> **Problem statement**
Would you transcribe the lines running from the one that holds "Click red and blue snap-and-chat status icon" to the last line of the records? Leave every picture out.

> **Material for the task**
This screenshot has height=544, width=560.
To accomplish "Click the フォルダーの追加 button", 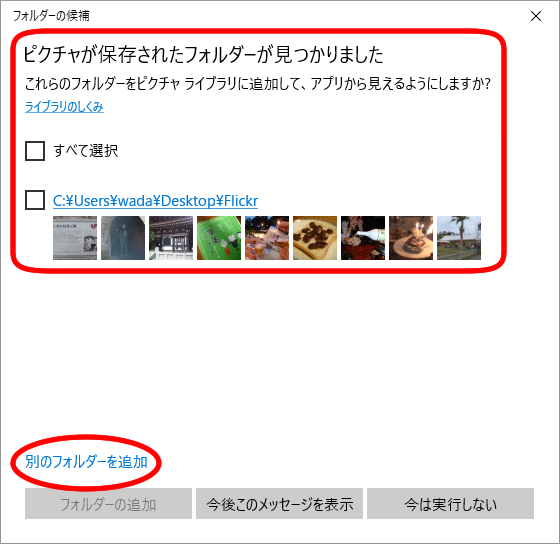I will 108,504.
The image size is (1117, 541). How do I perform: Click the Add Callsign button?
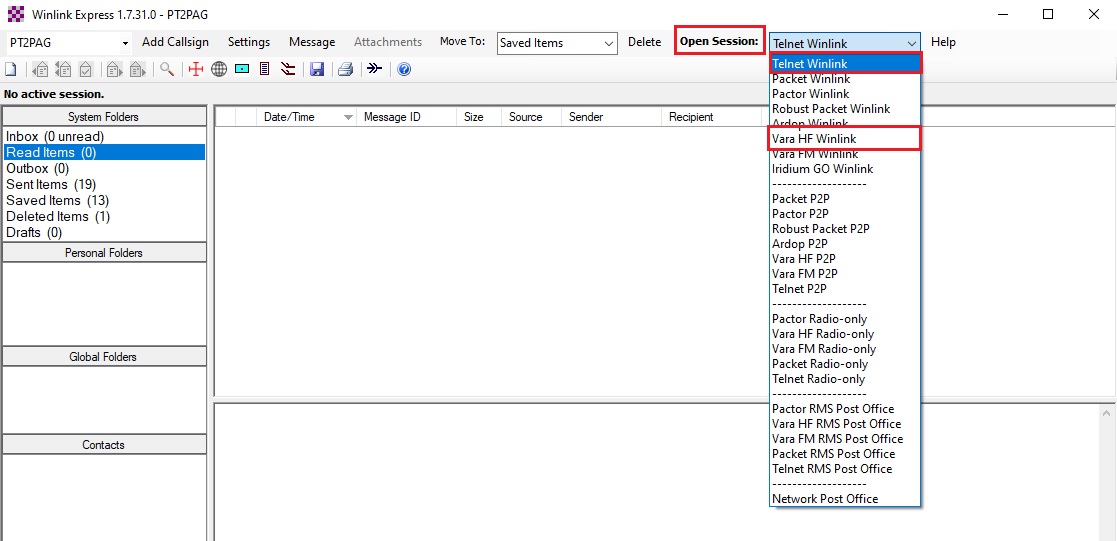point(175,42)
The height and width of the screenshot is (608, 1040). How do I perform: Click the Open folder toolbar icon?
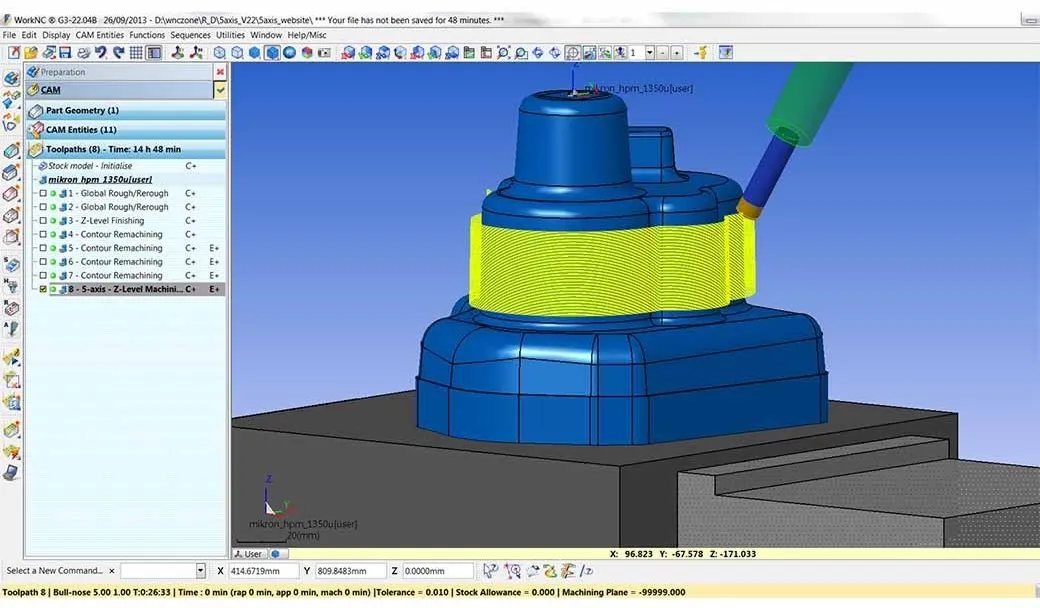pos(29,52)
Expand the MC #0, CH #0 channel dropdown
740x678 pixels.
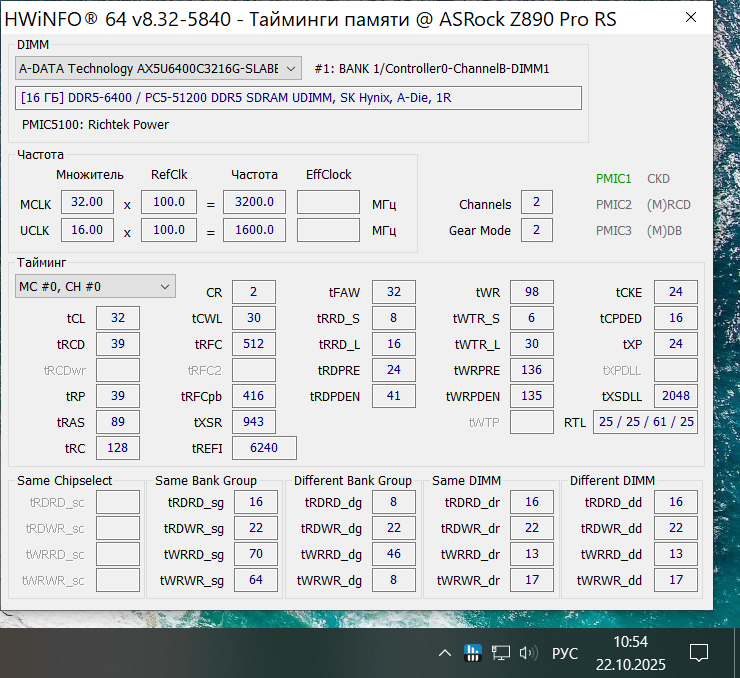pyautogui.click(x=95, y=286)
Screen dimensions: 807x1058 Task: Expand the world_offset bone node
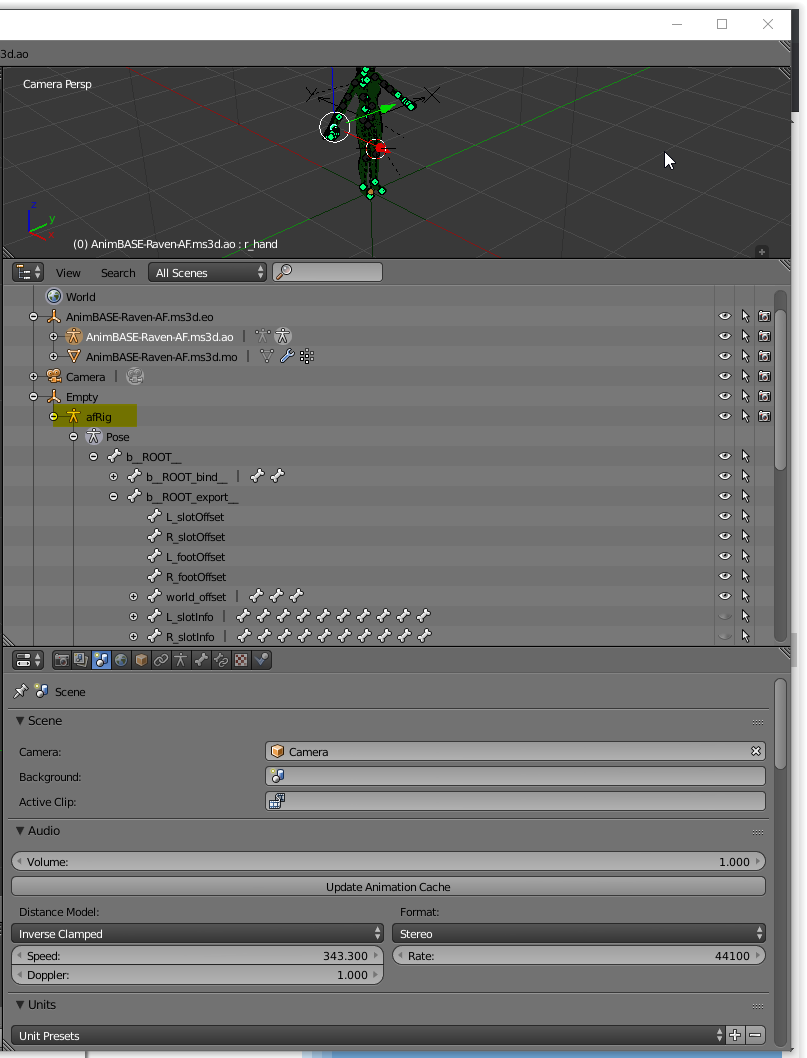coord(134,596)
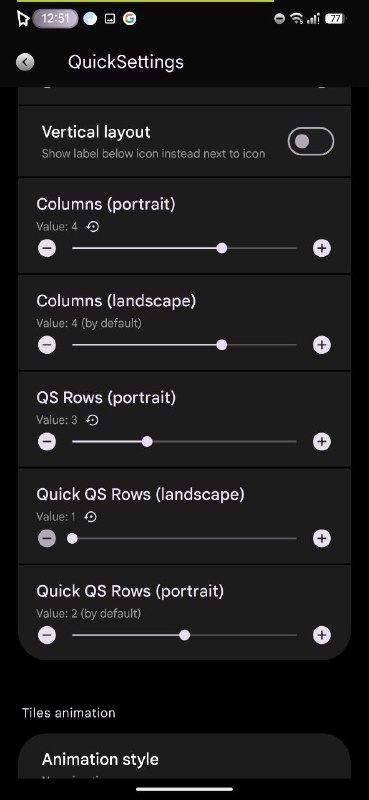Decrease Quick QS Rows (portrait) minus icon
The height and width of the screenshot is (800, 369).
[47, 635]
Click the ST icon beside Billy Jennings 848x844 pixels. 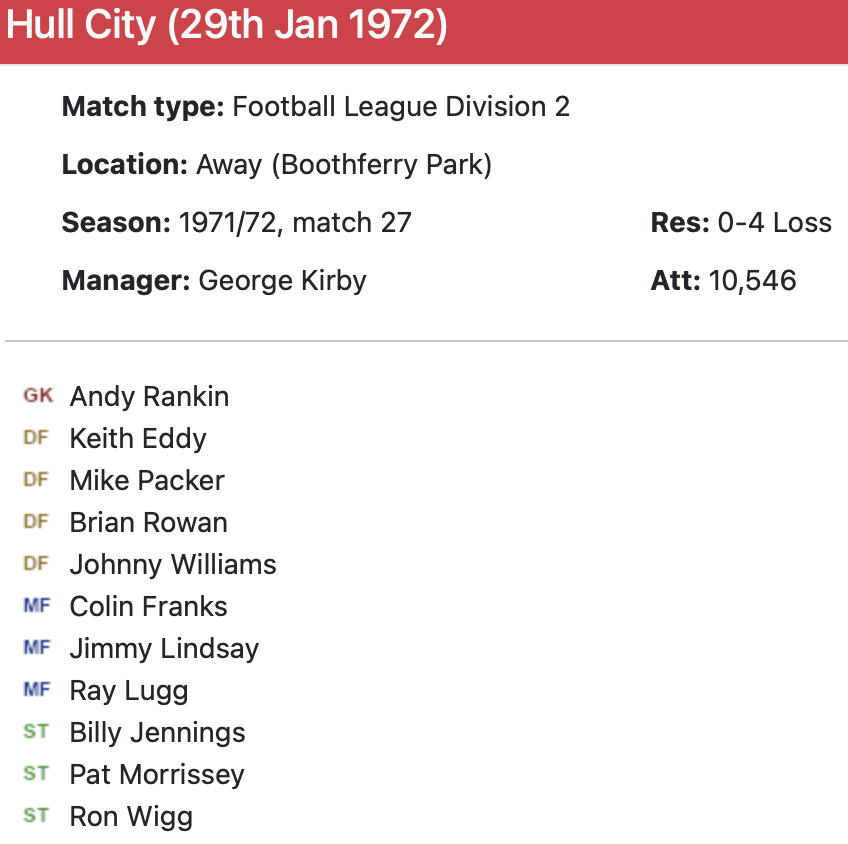(36, 732)
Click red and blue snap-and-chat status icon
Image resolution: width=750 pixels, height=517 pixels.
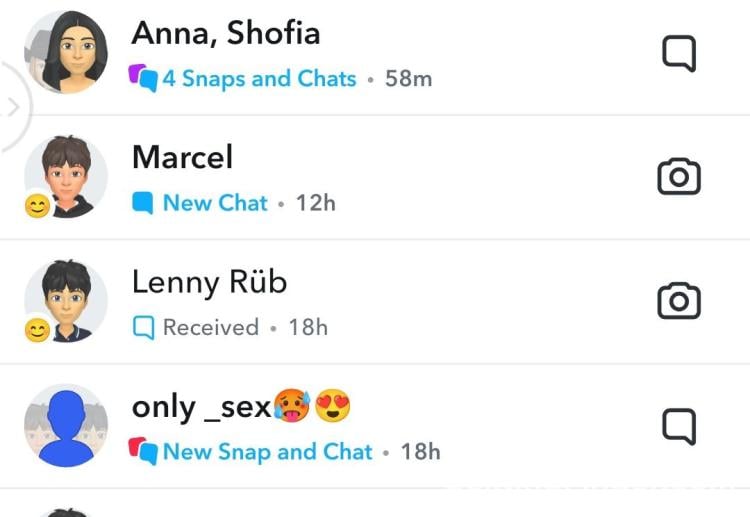143,451
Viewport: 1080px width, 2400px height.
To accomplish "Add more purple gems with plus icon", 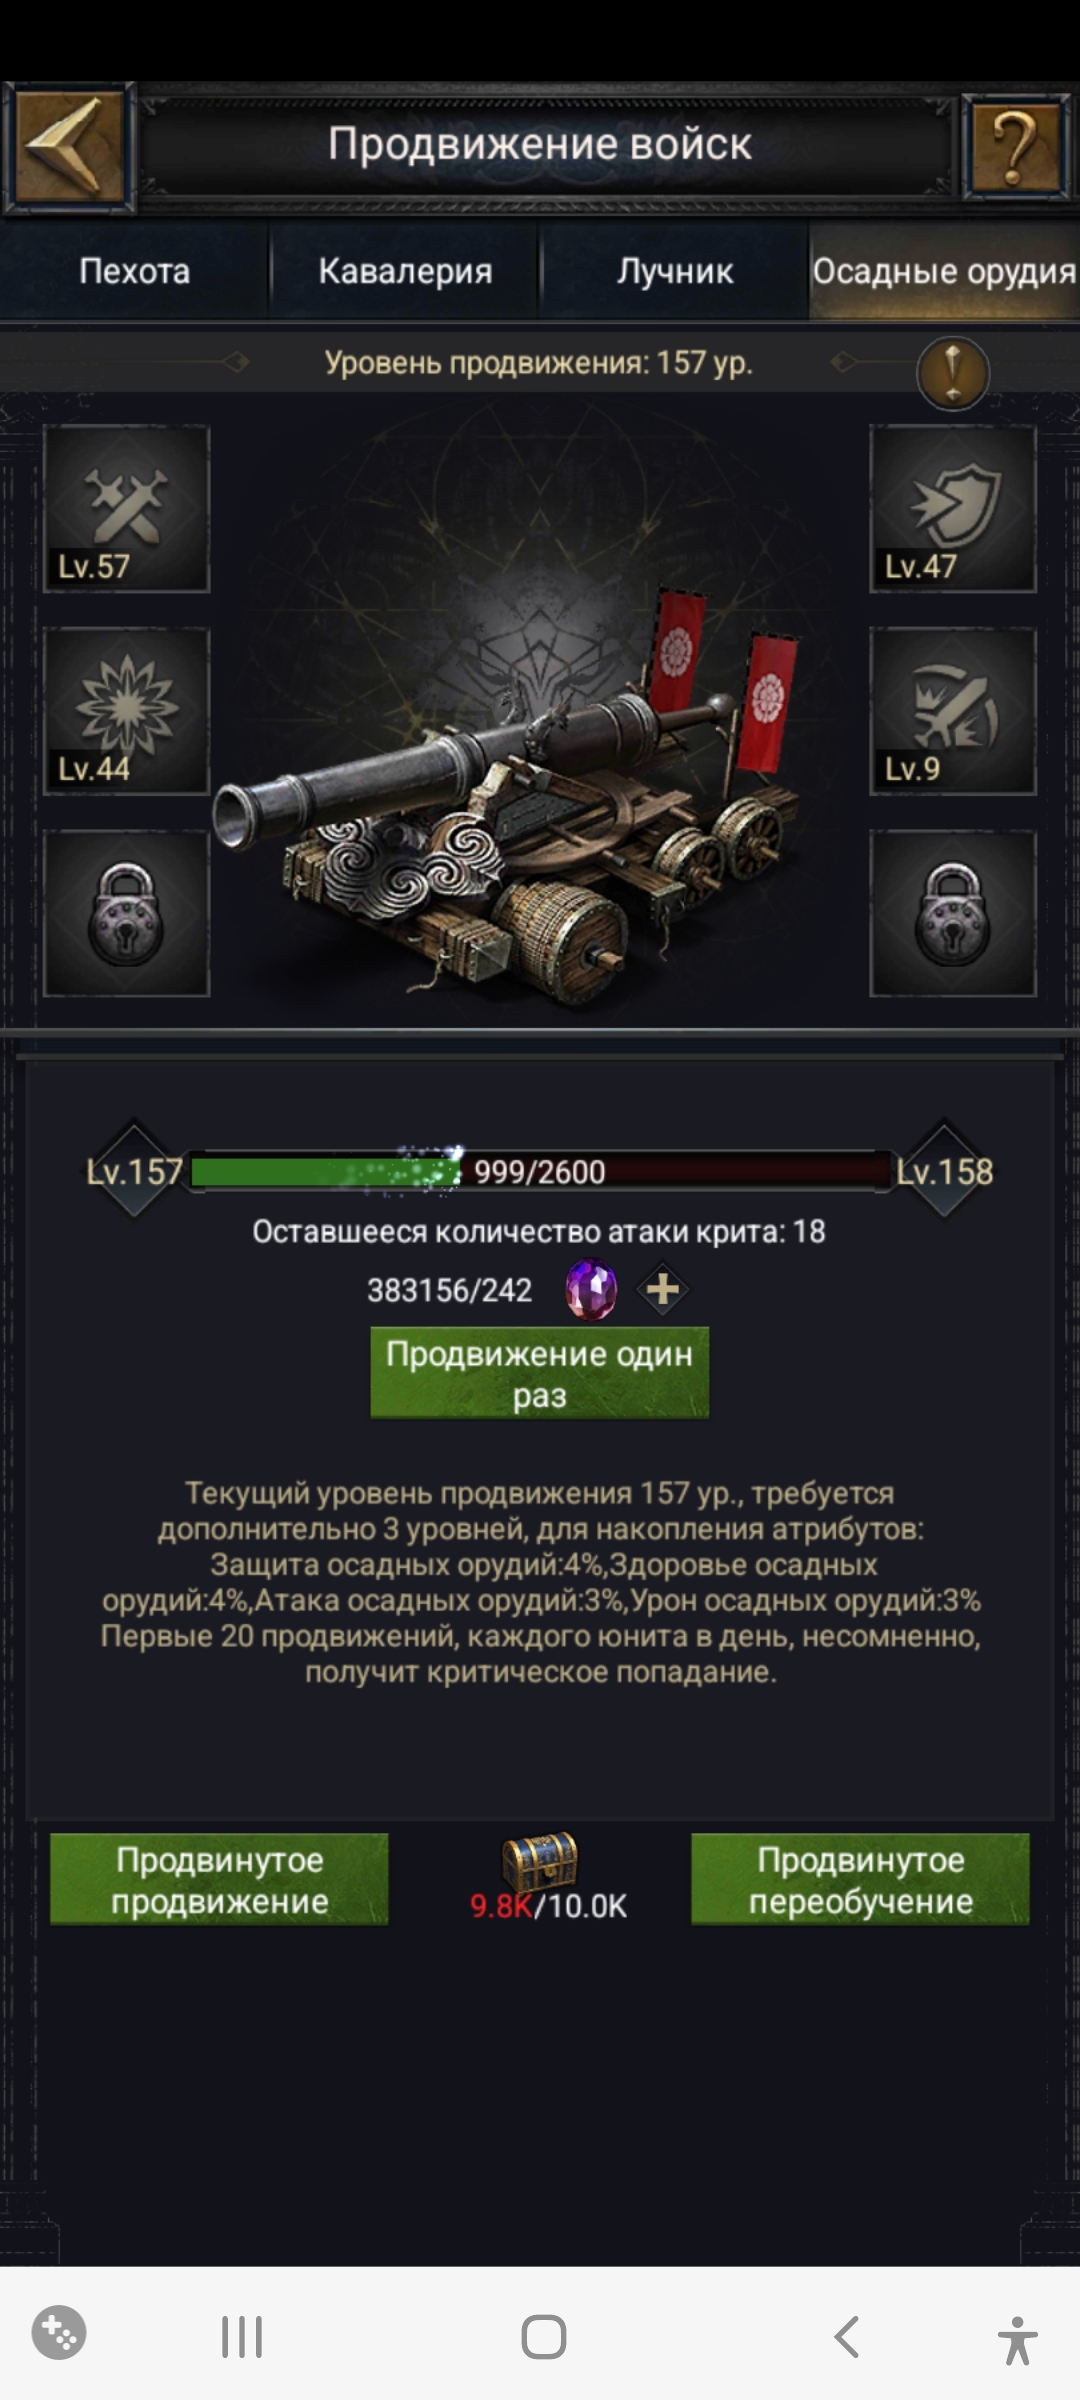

> **Task response**
Click red and blue snap-and-chat status icon
Image resolution: width=750 pixels, height=517 pixels.
143,451
Viewport: 1080px width, 2400px height.
To accomplish "Add more purple gems with plus icon", 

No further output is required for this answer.